Megatron-DeepSpeed
Megatron-DeepSpeed copied to clipboard
[chkpt conversion] handle the case where tp=0 , should be 1
This PR is trying to fix:
Traceback (most recent call last):
File "/gpfswork/rech/six/commun/code/Megatron-DeepSpeed/tools/convert_checkpoint/deepspeed_to_transformers.py", line 83, in <module>
main()
File "/gpfswork/rech/six/commun/code/Megatron-DeepSpeed/tools/convert_checkpoint/deepspeed_to_transformers.py", line 22, in main
ds_checkpoint = DeepSpeedCheckpoint(args.input_folder, args.target_tp, args.target_pp)
File "/gpfsssd/worksf/projects/rech/six/commun/code/Megatron-DeepSpeed/tools/convert_checkpoint/deepspeed_checkpoint.py", line 36, in __init__
self.dp_degree = len(self.zero_files) // (self.original_pp_degree * self.original_tp_degree)

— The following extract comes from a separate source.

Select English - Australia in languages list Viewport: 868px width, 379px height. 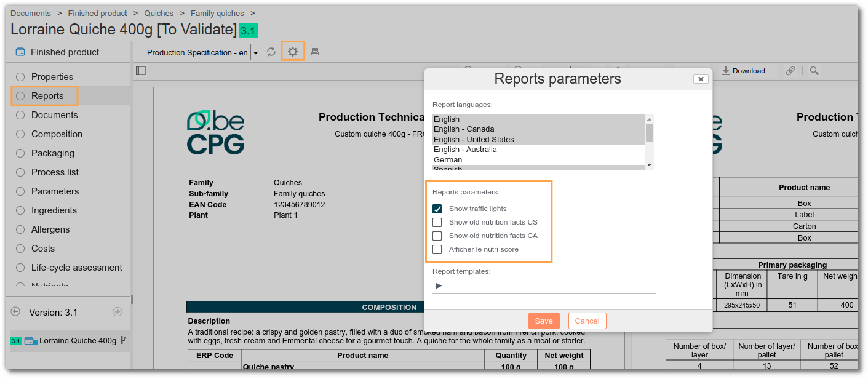(x=465, y=150)
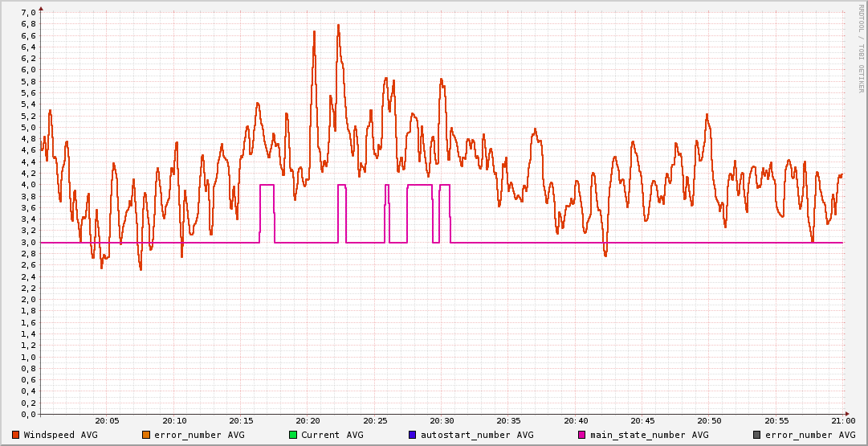This screenshot has height=446, width=868.
Task: Click the 20:30 time axis label
Action: (442, 421)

ZeroDivisionError: integer division or modulo by zero
it seems we have original_pp_degree = 0 rather than 1
@thomasw21, please feel free to close this one or build on top of it, either way works.
I think we should test too that original_pp_degree != 0
@stas00 perfect, I'll probably convert all of them to asserts. I've yet to rule out that the checkpoint file is corrupted ...